但し、Javaアプリケーション(Keycloak)は自動でFiddler Classicをプロキシして通信してくれません(下図のイメージ)。
そのため、手動でFiddler Classicをプロキシするよう設定する必要があります。
Fiddler Classicからルート証明書をエクスポート・変換する
ここからはKeycloakのHTTPS通信内容を解析する手順を説明します。
ブラウザ以外のHTTPS通信を解析するケースを想定してか、Fiddler Classicではルート証明書をエクスポートできるようになっています。
先ほど利用したダイアログのHTTPS
タブからActions
ボタンをクリックし、Export Root Certificate to Desktop
をクリックします。
すると、デスクトップにFiddlerRoot.cer
がエクスポートされます。
証明書をJavaアプリケーション(Keycloak)で読み込めるよう、cerからpemに変換します。変換にはOpenSSLを利用します。
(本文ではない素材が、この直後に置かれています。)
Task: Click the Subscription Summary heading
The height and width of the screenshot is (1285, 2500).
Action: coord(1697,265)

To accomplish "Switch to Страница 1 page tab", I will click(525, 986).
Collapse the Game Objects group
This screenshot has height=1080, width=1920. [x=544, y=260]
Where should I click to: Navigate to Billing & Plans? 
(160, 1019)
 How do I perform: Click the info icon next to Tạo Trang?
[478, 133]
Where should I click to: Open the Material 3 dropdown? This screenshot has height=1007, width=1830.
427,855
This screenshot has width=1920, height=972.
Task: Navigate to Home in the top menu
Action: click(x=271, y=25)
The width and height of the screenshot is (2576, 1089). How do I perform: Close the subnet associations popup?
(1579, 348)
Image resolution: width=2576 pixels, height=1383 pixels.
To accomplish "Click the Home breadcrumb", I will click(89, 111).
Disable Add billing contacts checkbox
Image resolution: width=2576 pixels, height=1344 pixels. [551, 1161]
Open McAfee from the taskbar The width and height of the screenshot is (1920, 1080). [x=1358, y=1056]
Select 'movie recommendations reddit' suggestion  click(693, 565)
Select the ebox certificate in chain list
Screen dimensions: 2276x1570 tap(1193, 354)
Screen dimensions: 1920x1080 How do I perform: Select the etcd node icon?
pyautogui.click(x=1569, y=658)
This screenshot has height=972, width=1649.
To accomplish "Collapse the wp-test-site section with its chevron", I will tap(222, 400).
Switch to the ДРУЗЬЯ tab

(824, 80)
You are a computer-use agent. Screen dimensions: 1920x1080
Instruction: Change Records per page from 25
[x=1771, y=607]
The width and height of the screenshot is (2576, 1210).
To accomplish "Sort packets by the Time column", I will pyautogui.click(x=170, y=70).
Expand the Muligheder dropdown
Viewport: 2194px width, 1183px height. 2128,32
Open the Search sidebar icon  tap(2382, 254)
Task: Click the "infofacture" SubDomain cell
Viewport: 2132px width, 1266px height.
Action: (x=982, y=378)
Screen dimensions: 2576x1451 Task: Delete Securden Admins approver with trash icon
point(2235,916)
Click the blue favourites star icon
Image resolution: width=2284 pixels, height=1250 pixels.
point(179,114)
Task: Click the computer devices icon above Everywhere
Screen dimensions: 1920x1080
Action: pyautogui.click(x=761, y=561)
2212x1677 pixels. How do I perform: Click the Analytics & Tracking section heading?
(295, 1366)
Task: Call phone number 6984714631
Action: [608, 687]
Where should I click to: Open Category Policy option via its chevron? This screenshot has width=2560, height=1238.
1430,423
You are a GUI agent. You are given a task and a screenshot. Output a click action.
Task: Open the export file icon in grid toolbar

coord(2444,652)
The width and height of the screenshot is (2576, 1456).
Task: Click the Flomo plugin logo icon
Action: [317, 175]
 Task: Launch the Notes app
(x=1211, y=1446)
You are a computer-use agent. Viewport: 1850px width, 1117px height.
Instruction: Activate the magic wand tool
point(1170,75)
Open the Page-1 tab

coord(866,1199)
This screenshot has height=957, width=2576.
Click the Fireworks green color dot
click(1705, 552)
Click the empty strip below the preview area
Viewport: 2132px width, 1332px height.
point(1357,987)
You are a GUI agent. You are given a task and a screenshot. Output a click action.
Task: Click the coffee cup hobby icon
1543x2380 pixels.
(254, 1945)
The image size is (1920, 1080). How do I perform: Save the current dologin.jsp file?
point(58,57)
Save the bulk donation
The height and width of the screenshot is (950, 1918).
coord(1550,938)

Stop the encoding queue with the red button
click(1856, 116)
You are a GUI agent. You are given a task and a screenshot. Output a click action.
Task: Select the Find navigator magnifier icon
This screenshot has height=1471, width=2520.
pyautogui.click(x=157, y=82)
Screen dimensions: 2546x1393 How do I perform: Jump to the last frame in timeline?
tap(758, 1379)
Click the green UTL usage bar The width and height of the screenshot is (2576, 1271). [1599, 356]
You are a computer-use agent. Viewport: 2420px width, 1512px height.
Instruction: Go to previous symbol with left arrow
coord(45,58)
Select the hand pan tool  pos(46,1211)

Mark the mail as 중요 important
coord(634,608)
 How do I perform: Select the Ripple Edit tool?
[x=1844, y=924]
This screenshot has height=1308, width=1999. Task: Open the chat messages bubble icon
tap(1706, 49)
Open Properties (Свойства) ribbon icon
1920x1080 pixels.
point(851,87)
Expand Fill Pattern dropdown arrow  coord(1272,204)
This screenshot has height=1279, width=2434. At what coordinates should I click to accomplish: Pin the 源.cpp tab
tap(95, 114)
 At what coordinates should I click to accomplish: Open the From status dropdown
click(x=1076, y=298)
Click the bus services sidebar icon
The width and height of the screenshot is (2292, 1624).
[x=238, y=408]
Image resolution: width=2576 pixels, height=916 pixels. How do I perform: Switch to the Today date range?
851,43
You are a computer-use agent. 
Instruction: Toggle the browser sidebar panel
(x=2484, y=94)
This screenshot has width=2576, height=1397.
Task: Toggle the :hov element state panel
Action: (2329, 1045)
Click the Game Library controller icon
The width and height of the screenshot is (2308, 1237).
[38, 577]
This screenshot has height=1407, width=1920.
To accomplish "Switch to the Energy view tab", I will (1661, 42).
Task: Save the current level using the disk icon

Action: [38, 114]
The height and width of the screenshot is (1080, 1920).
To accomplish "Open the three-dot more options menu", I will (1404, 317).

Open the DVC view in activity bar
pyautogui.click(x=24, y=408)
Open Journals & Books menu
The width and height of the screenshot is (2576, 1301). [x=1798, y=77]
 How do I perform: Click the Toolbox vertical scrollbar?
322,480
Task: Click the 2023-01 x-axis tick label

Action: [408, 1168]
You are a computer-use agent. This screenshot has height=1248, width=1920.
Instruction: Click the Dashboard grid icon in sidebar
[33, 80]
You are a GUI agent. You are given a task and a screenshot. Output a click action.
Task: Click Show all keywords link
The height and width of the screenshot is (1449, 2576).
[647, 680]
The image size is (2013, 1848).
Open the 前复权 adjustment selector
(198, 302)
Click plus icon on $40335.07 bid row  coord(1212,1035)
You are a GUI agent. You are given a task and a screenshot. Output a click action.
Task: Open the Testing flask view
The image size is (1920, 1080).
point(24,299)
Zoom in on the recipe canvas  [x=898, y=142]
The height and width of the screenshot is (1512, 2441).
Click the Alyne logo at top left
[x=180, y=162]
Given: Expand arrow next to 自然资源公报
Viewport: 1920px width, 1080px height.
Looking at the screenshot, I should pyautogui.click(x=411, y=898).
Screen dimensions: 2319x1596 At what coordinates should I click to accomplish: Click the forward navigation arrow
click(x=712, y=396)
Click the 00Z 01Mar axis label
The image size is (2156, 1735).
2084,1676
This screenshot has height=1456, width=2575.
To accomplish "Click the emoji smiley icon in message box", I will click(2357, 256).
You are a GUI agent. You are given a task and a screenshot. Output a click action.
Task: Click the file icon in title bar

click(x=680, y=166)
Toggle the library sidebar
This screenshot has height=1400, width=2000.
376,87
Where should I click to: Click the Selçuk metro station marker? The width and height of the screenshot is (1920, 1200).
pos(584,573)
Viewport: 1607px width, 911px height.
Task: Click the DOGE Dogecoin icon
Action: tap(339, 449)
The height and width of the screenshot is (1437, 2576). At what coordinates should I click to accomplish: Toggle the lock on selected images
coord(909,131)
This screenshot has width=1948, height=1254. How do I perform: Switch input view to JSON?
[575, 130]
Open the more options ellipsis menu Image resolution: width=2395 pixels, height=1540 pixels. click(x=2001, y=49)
openssl x509 -inform der -in FiddlerRoot.cer -out FiddlerRoot.pem
これで、FiddlerRoot.pem
ができあがりました。
Keycloakのトラストストアのディレクトリに証明書を配置する
KeycloakがFiddler Classicのルート証明書を認識できるよう、適切な場所にFiddlerRoot.pem
を配置する必要があります。
Keycloakでは、[Keycloakのホームディレクトリ]/conf/truststores
配下にFiddlerRoot.pem
を配置しておくと、起動時に自動で読み込まれます。
なお、証明書の配置先ディレクトリは、Keycloakのtruststore-paths
オプションから指定することもできます。
https://www.keycloak.org/server/keycloak-truststore#_configuring_the_system_truststore
KeycloakのHTTPS通信をFiddler Classicを経由(プロキシ)させる
Keycloakでは、環境変数のHTTP_PROXY
HTTPS_PROXY
からプロキシサーバを指定できます。
そのため、Keycloakの起動前にFiddler Classicをプロキシサーバとして環境変数に設定しておきましょう。
set HTTP_PROXY=http://127.0.0.1:8888
set HTTPS_PROXY=http://127.0.0.1:8888
Javaアプリケーションの場合、起動時の引数やJAVA_OPTSで-Dhttps.ProxyHost
-Dhttps.ProxyPort
によりプロキシを指定できますが、Keycloakの場合はこれらの引数は無視され、代わりに環境変数のプロキシ設定が適用されるようです。
https://github.com/keycloak/keycloak/issues/13693
以上で設定は終わりです。
これでFiddler ClassicのGUIからKeycloak・外部IdP間のHTTPS通信内容を確認できるようになります。
この状態で冒頭のKeycloakからGitHubへの外部IdP認証を行ってみましょう。GitHubへのリクエスト内容、GitHubからのレスポンス内容などを確認できるはずです。
例えば、上記画像のProcess列が「java」となっている箇所がKeycloak(Javaアプリケーション)・GitHub間の通信内容になります。
KeycloakからGitHubのユーザ取得APIが呼び出され、そのレスポンスとしてユーザ情報が返却されていることが分かります。
以上で、GitHub側の属性がKeycloakに正しくマッピングされていない、といったケースで実際に通信を解析してデバッグできるようになりました。
まとめ
今回は、Keycloakと外部IdP間のHTTP通信を解析する手順を試してみました。
知らないとやり方に迷うところもあるので、誰かの参考になれば幸いです。